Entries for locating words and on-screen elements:
--- Begin ---

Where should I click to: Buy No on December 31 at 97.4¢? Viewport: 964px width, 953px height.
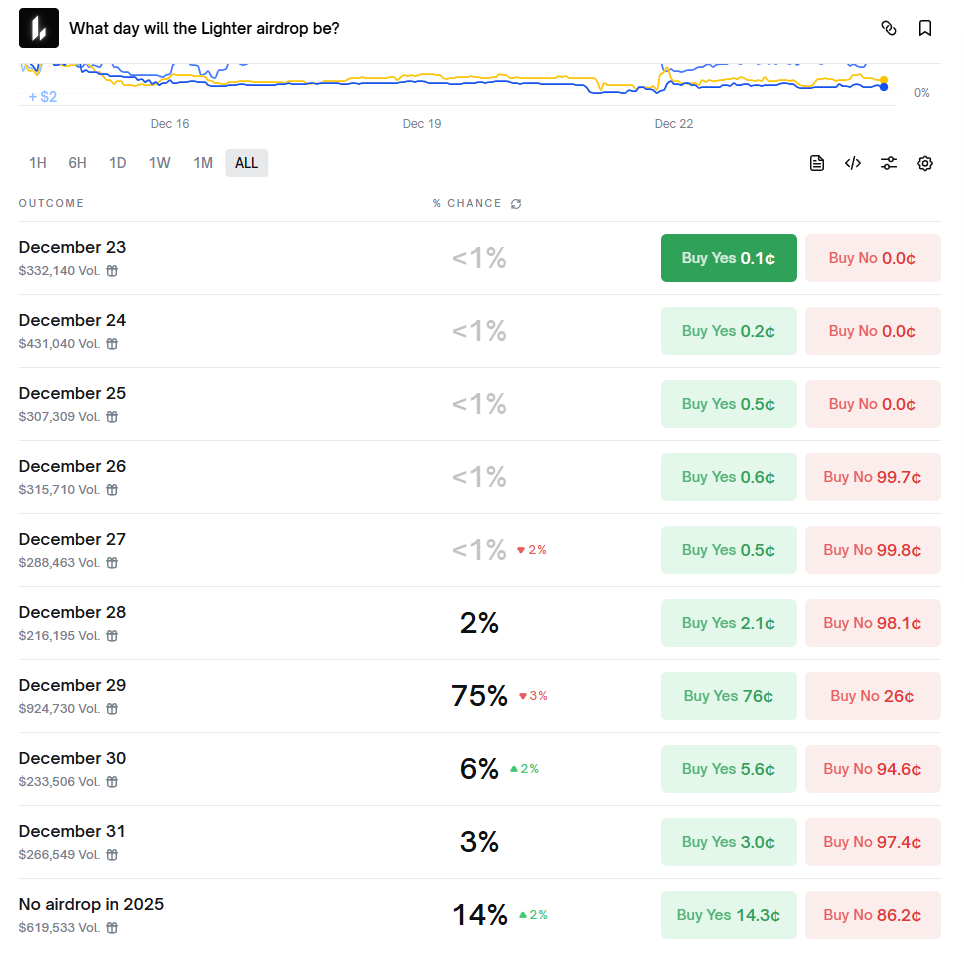point(872,841)
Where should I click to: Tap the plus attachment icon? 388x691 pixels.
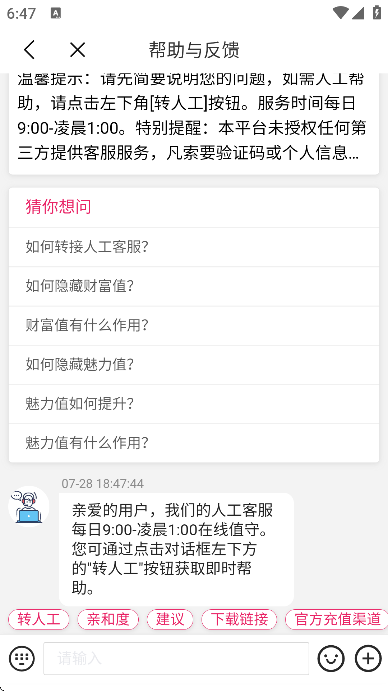(x=368, y=658)
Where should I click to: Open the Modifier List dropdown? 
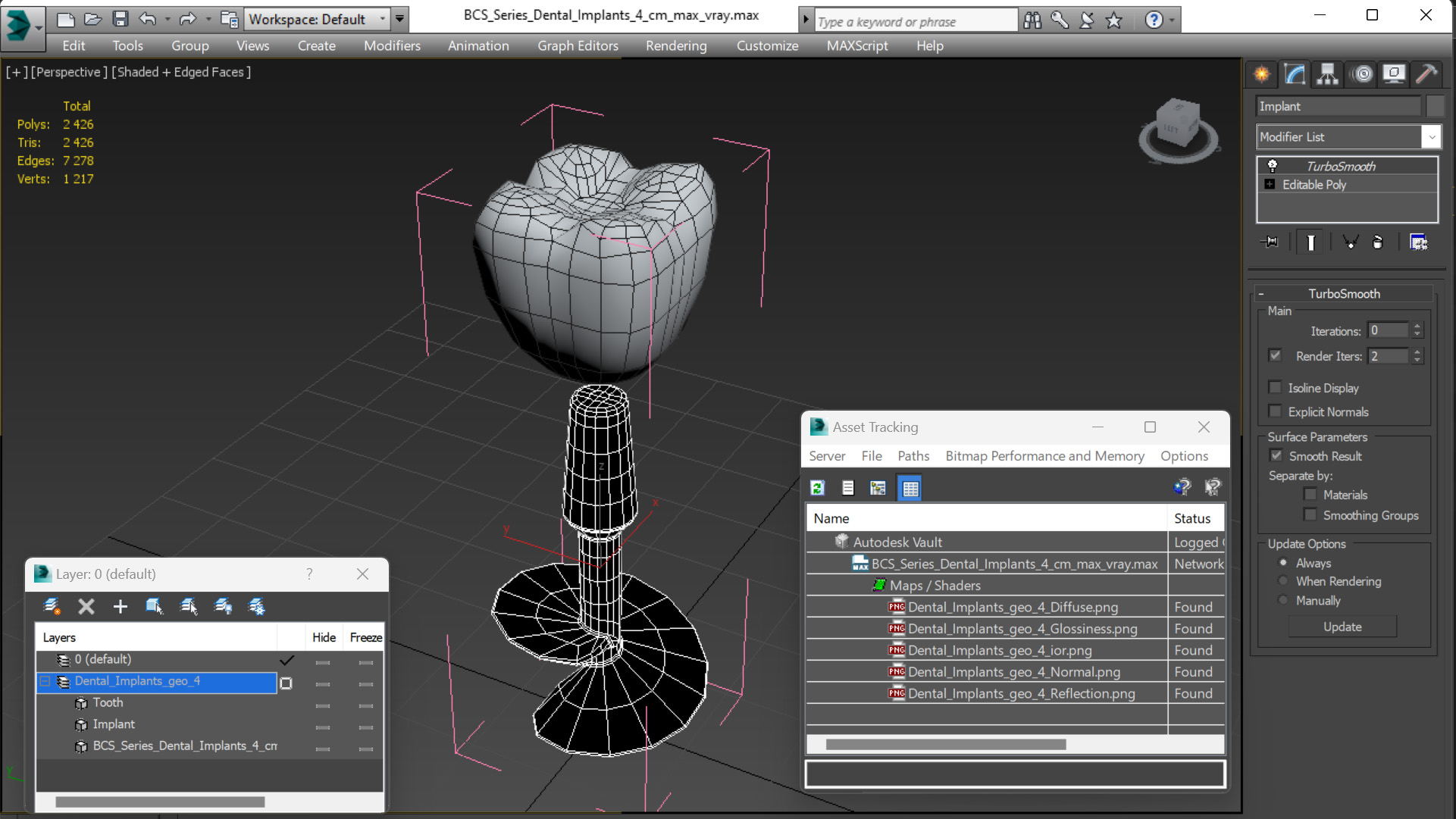pyautogui.click(x=1348, y=137)
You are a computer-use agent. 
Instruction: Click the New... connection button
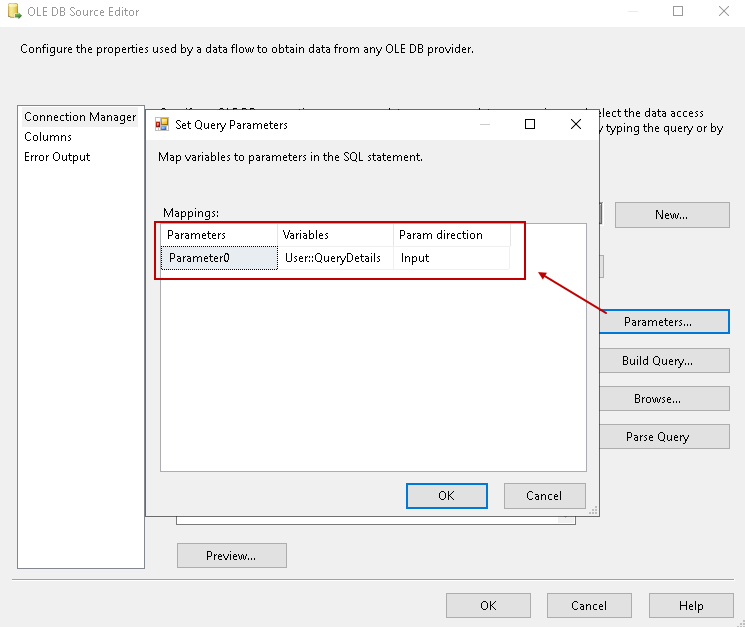coord(671,215)
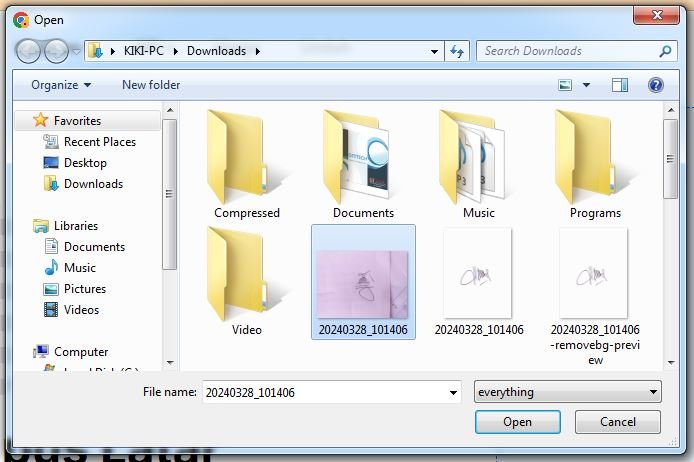Screen dimensions: 694x462
Task: Click the Forward navigation arrow button
Action: click(x=56, y=51)
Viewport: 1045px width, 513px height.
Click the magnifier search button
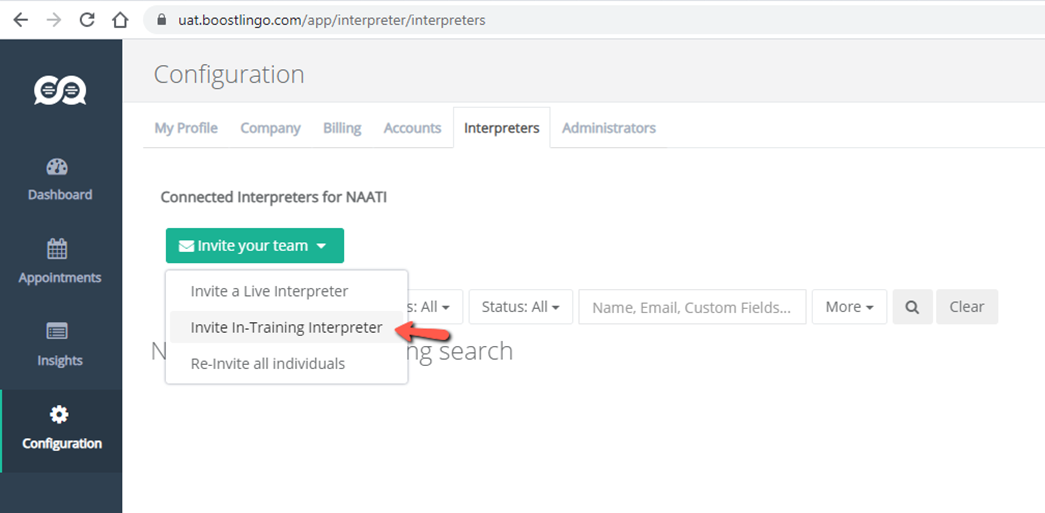[x=912, y=307]
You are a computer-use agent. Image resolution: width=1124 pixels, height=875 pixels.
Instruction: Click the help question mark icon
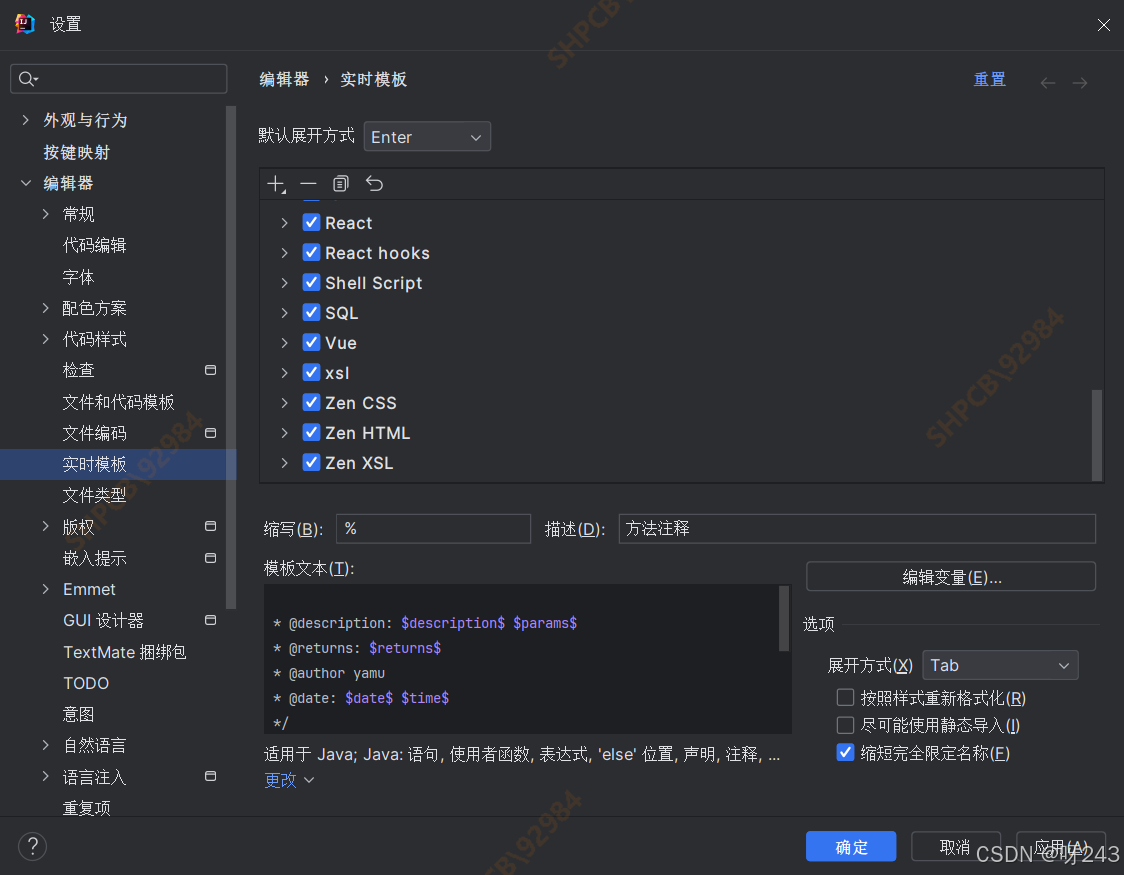[32, 846]
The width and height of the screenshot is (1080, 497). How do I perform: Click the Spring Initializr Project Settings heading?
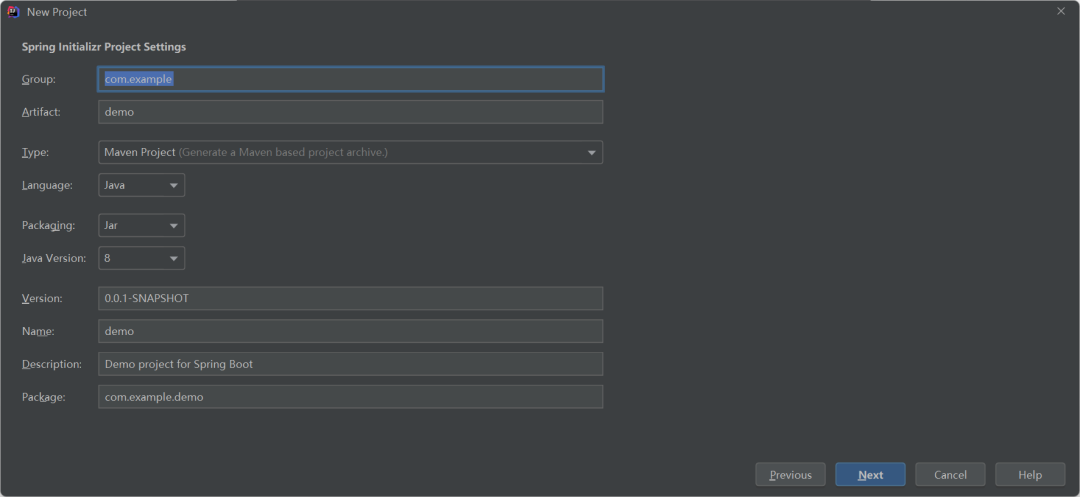pyautogui.click(x=104, y=47)

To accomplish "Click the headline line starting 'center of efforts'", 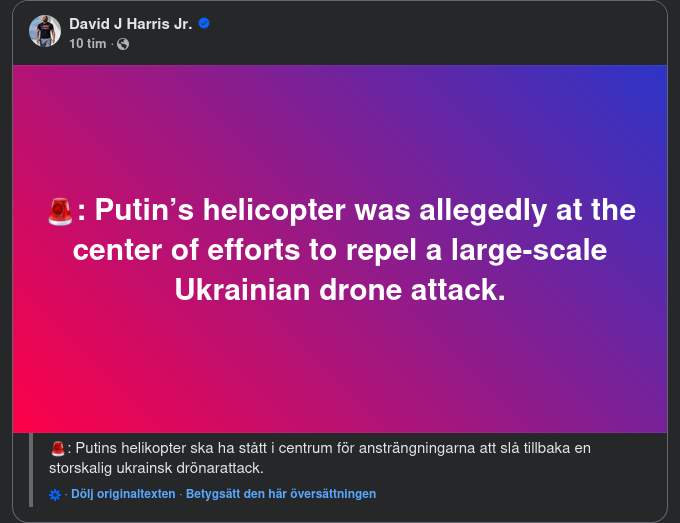I will point(340,250).
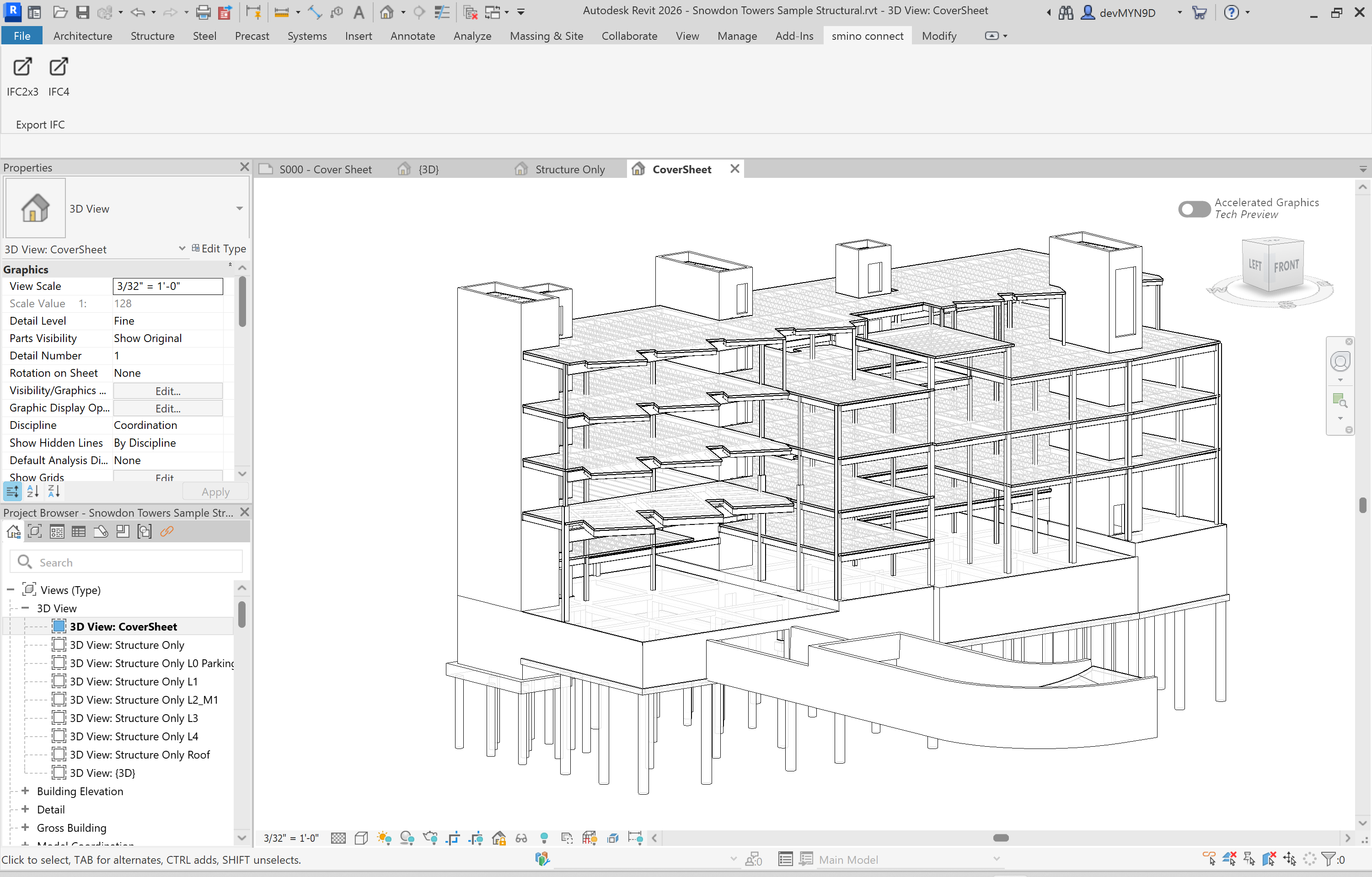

--- End ---

DO THIS:
Convert the items beginning at the line that contains "Where should I click to: Tap" and ending after the line that contains "pyautogui.click(x=1348, y=137)" into a two-column CSV with the headers "text" and "answer". Give one row per item, put each field in double quotes, replace any line breaks with spaces, and leave out the pictures.

FULL RESPONSE:
text,answer
"Where should I click to: Tap the plus attachment icon? 388x691 pixels.","(x=368, y=658)"
"Where should I click to: Open the Modifier List dropdown?","pyautogui.click(x=1348, y=137)"